КП
Книга под таким названием выйдет в издательстве «Городец» в начале января будущего года
К 80-летию великого и неповторимого Александра Яковлевича Гомельского, которого не только в баскетбольном мире все звали Папой. Книгу написал сын Александра Яковлевича Владимир — известный телекомментатор. Мы предлагаем вашему вниманию отрывки из несомненно будущего бестселлера.
Шерше ля... мужчину
Если уж папа вспоминал свои первые шаги на тренерском поприще, то в его глазах обязательно мелькал какой-то такой иронический огонек, а сердце было наполнено добрыми воспоминаниями (речь идет о баскетбольной команде ленинградского «Спартака». — Прим. ред.). Как он сам говорил: «Я — сопливый пацан — попал в команду к «старушкам». И действительно, Евдокии Филипповне Беловой в 1948 году было уже 45 лет. Нине Яковлевне Журавлевой — 39. Зое Васильевне Андрюшкиной — 48. То есть папа попал в команду, где игроки, которых приходилось тренировать, были чуть ли не вдвое старше его самого. Ему-то было всего 20! Но относились эти «старушки», как их папа называл, к делу очень профессионально. На тренировку они всегда приходили аккуратненькие, выстиранные и выглаженные. А на ногах — не кроссовки, не кеды, а теннисные тапочки. Белую обувь чистили зубным порошком. До такой степени заботились о своем внешнем виде. Смех смехом, но они даже шнурки гладили! И тут приходит эта петроградская шпана... у которой штанов-то одна пара.

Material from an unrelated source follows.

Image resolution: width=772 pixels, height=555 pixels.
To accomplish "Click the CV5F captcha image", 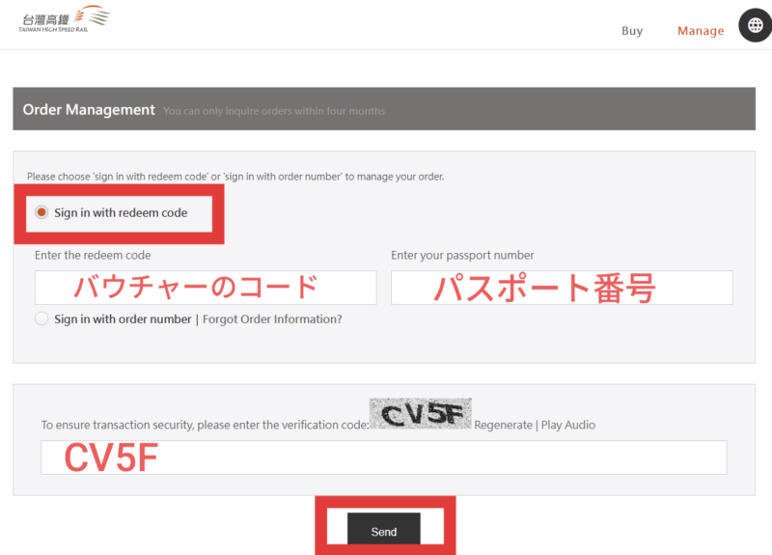I will coord(421,415).
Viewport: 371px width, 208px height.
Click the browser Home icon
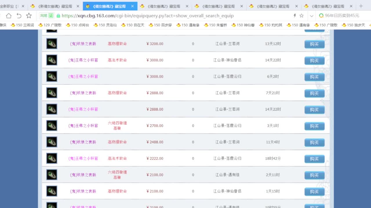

Отец так и говорил: «У меня штаны были всего одни. И когда я увидел, какими они приходят на тренировку, я понял, что не могу им ни в чем уступать». Утюга в доме не было. Так вот папа, чтобы утром на тренировку идти отглаженным, клал штаны под матрас, причем спал, ни в коем случае не ворочаясь, чтобы наутро не было складок. Вот таким образом выходил из положения.
Именно там, в «Спартаке», на первой же папиной тренировке познакомились мои родители. Старшая дочка Нины Яковлевны Журавлевой — Ольга Павловна Журавлева, в будущем моя мама, уже тренировалась с командой, хотя ей исполнилось только 17 лет. О том, что она станет великой баскетболисткой и будет играть за сборную СССР, тогда еще никто не думал. Тогда было просто заметно, что Ольга могла обогнать с мячом всех этих «старушек», вместе взятых.
«Теща, отдай пас!»
И начался тренировочный процесс, о котором без смеха в моей семье никто никогда не вспоминал. Были тренировки, когда на скамейках (это все происходило в зале «Спартака», которого, к сожалению, сейчас не существует) сидело больше детей, которых с собой приводили тренирующиеся мамы, чем самих игроков.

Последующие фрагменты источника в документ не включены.